Extract provided below:

At Its Core, We Kind Of Surprisingly Support The No-Masturbation Movement
By Leila Brillson
Wait, wait, wait: Before you light your Internet on fire, we don't mean we are anti actual masturbation. No one loves you quite like yourself, of course. But we do think that there is an interesting point to be examined in the "anti-masturbation movement," which is currently being discussed by websites such as Reddit or Andrew Sullivan.
Okay, here's a deep (and maybe uncomfortable for some) section of the Web — on Reddit, there is a new movement called the "NoFap" forum. (For those of us who aren't quite exposed to the wonders of the darkest corners of the Internet, "fap" is a colloquial term for masturbation.) The idea of abstaining has very little to do with morality or purity, but instead points out how, with the information superhighway, any type of sexuality, performance, kink, or taste can be easily accessed and catered to, without a moment's hesitation. Which, according to science, might be a problem when it comes to being a happy person.
According to the TED talk given by Gary Wilson, the absolute onslaught of Internet porn means that the basic brain is being rewired. He says, "With Internet porn a guy can see more hot babes in 10 minutes than his ancestors would see in several lifetimes. The problem is, he's got a hunter-gatherer brain. A heavy-user's brain rewires itself to this genetic bonanza, so it carefully becomes associated with this 'porn harem.'" Which isn't exactly great for the brain.

End of Extract provided.
Data below:

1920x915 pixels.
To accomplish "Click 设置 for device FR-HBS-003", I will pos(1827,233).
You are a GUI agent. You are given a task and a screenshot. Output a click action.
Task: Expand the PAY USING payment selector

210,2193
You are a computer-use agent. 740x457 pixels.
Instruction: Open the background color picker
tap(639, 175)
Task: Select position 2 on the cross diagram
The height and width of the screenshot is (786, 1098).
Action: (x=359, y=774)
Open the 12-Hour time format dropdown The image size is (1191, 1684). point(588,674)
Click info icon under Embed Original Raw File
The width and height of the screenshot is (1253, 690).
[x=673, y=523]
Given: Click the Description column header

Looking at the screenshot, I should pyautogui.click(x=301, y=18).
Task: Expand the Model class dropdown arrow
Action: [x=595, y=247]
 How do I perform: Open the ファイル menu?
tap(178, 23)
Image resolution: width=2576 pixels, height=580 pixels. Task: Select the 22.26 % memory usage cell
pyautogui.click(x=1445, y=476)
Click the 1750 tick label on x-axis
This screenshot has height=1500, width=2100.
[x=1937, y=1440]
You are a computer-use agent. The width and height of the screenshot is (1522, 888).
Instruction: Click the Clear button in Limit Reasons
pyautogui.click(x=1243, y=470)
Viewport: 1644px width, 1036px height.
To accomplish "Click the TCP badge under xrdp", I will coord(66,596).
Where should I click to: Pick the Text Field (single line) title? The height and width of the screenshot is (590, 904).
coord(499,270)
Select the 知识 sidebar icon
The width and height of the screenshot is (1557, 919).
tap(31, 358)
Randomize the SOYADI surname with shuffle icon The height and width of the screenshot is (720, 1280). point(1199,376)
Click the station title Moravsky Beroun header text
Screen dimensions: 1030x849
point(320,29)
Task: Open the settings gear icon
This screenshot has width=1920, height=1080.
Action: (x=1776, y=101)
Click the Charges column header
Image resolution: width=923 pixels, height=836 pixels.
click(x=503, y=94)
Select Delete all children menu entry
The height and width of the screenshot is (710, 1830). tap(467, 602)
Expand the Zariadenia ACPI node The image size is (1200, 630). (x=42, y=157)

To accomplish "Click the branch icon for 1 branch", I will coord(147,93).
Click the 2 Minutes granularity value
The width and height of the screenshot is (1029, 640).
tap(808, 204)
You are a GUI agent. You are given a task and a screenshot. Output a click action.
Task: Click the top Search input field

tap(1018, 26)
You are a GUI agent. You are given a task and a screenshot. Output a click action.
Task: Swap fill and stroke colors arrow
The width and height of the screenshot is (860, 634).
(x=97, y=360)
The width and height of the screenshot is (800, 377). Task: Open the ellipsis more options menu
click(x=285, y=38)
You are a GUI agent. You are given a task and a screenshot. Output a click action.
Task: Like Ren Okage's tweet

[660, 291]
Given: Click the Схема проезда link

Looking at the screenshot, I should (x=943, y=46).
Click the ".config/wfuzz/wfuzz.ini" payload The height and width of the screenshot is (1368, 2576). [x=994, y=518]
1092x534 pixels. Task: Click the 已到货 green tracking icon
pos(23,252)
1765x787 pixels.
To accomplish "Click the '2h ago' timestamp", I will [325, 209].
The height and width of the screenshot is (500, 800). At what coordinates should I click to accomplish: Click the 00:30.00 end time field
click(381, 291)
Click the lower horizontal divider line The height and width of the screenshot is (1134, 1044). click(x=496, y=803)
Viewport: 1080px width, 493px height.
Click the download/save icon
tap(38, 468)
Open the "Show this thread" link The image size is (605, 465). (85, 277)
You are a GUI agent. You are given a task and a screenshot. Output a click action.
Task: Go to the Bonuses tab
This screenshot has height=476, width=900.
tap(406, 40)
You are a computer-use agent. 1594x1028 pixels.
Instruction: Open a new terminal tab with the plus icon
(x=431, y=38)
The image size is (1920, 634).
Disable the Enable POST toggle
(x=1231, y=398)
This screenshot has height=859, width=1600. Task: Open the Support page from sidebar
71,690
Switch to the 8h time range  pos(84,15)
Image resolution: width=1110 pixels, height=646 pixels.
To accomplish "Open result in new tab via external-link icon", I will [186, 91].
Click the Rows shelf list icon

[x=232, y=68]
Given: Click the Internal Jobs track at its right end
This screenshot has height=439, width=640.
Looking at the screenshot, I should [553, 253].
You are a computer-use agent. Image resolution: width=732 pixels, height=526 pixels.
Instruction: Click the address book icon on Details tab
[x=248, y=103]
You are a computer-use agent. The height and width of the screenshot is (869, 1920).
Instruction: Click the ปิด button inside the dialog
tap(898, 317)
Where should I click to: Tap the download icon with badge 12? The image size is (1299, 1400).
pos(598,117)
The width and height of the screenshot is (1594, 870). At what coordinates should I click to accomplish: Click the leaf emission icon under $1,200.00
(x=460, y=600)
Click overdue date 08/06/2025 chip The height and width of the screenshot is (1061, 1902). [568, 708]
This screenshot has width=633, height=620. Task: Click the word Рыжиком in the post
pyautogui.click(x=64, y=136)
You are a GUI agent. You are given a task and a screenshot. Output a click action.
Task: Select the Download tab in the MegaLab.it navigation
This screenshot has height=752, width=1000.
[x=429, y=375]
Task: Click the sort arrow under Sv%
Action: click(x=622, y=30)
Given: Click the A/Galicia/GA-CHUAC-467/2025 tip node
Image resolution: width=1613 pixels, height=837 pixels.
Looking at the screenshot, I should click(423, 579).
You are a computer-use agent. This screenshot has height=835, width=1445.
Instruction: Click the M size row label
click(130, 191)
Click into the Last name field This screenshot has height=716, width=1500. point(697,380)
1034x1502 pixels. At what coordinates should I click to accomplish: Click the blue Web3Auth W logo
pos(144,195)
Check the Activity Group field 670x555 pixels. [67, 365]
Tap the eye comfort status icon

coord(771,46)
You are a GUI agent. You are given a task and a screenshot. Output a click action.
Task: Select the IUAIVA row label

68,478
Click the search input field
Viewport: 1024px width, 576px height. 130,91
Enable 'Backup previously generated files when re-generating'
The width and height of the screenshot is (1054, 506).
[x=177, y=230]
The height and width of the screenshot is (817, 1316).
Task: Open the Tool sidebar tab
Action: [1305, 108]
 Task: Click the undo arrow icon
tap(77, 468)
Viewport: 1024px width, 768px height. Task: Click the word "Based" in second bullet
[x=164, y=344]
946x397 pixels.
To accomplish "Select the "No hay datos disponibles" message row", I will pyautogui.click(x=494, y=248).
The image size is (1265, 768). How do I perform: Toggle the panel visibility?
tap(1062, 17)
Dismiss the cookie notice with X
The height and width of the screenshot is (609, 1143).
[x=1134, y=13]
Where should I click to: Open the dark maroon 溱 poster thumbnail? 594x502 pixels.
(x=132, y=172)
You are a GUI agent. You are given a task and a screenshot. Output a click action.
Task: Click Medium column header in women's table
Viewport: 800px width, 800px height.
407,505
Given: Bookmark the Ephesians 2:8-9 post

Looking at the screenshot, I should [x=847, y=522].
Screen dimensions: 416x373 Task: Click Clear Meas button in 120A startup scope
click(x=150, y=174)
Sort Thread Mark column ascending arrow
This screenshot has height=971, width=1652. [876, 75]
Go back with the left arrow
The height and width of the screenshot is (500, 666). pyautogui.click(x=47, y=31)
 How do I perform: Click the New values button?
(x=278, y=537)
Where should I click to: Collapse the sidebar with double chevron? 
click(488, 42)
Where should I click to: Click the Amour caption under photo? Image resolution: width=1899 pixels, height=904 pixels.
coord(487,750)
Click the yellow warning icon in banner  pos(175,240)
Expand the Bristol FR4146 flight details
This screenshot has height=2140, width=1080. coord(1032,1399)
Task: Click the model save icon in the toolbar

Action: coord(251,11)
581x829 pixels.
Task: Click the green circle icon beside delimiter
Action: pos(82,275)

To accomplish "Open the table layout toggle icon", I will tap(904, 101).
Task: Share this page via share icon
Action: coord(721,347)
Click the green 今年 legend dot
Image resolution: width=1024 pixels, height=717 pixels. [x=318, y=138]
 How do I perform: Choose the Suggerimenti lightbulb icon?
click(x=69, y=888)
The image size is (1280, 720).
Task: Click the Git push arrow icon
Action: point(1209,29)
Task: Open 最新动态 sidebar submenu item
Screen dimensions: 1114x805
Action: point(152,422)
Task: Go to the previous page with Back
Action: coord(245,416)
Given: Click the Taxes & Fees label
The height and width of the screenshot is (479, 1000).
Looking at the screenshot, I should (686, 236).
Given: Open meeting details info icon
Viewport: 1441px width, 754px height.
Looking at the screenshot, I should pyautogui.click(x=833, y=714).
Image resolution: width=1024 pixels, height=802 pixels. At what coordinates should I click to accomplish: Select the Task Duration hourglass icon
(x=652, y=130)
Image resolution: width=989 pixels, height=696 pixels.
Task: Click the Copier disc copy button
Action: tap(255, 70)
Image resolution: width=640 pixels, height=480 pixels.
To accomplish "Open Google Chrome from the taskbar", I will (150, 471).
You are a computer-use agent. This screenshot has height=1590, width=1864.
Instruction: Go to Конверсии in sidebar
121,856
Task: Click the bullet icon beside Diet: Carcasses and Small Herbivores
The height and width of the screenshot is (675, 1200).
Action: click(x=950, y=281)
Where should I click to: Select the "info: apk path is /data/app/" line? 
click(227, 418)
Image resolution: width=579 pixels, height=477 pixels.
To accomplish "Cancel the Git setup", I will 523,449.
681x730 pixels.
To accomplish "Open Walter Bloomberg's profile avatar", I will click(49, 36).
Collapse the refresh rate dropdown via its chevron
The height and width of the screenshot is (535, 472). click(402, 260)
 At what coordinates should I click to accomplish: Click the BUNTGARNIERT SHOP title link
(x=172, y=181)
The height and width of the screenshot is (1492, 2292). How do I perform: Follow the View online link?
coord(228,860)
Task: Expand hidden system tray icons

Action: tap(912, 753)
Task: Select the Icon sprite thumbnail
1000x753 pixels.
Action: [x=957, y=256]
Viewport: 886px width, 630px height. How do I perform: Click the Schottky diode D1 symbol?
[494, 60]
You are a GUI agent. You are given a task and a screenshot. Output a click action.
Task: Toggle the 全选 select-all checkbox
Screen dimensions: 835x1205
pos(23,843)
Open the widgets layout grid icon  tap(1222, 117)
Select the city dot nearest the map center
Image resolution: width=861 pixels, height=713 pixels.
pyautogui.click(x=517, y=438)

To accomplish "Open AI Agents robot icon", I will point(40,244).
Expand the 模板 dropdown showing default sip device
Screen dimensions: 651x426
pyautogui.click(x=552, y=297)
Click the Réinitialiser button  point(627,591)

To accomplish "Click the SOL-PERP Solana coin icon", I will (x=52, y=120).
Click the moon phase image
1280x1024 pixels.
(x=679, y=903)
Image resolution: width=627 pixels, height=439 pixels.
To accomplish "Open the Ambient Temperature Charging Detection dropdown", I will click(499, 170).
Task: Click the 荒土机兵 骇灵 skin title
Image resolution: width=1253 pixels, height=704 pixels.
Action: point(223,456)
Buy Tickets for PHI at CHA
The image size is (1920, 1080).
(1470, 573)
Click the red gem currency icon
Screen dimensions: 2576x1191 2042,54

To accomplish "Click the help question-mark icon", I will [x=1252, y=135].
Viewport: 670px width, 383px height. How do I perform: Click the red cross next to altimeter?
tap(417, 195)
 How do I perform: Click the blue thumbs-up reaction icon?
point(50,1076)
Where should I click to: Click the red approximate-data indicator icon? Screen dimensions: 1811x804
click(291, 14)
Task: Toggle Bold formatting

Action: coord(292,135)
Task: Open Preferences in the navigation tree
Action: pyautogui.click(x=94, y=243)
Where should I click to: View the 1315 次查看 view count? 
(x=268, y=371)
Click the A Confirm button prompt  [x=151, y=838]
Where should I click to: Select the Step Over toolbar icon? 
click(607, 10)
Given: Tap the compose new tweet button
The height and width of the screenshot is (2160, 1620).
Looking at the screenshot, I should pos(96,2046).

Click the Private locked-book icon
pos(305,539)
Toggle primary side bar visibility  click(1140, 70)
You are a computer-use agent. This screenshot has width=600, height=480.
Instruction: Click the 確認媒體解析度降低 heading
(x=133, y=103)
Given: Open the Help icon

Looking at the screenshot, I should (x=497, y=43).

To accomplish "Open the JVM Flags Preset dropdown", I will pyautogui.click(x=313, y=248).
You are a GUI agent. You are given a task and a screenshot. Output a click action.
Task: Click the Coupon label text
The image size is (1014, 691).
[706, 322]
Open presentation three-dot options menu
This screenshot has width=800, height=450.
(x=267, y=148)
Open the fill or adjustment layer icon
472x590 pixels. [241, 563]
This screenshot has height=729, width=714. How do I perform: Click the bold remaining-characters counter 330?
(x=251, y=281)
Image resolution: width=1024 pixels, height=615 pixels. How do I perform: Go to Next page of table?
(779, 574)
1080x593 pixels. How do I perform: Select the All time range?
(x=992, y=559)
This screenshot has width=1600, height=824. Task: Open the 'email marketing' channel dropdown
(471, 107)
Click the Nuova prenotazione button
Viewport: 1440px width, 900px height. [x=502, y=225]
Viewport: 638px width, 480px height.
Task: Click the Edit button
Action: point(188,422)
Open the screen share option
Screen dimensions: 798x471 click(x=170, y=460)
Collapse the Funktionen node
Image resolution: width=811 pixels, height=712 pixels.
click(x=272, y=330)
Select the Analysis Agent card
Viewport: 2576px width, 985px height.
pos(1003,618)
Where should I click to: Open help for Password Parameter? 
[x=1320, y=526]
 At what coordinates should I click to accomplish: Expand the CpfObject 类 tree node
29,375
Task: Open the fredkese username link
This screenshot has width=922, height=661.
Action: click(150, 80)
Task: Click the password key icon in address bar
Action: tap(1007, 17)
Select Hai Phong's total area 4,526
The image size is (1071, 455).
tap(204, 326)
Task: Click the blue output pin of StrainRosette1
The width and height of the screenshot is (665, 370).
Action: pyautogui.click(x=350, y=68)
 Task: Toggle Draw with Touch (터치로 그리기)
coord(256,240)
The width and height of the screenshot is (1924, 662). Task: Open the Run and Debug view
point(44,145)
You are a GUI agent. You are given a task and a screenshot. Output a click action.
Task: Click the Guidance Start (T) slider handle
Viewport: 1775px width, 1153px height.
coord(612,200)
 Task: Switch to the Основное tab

End of Data.

Problem requirements — Go on with the article about the no-masturbation movement, picking up right after its last sentence.

Answer box —
Wilson points out that Internet porn and real sex are vastly, vastly different. In particular, in porn, body parts are segmented and disembodied, and the quick, fast-forward-rewind nature of watching Net porn doesn't prepare one for, say, intimacy or considering a person beyond just their naughty bits. Lastly, and perhaps most importantly, according to a Dutch study called "Predicting Compulsive Internet Use: It's All About Sex," of all the activities on the Internet, porn is the most addictive. This is because our brains have evolved to treat sex, companionship, and food as rewards — which means "hot, novel babes" feels like a real treat. That "treat," in the form of dopamine, can literally promote "binging and craving," like, well, like an addict. (Whatever happened to a good, old-fashioned fantasy?)
As a reader writes in to Andrew Sullivan says, "I can’t even maintain an erection in a condom anymore, and during sex often think about the porn scene I watched the previous (or that same) day." Which is why the, erm, "NoFap" participants have decided to voluntarily give up watching Internet porn. The same reader concludes, "Refraining from porn, deleting our downloaded collections, is an attempt to get some control back in our lives."So, from our understanding, this isn't about being "anti-masturbation" — it is more about limiting the stimuli and intensity of the information those of us consume when they decide to engage in a little self love. And this awareness — plus the idea that a lot of porn promotes unrealistic ideas about sex — is an experiment that makes a bit of sense. Too much of a good thing is, well, never good at all. (Andrew Sullivan)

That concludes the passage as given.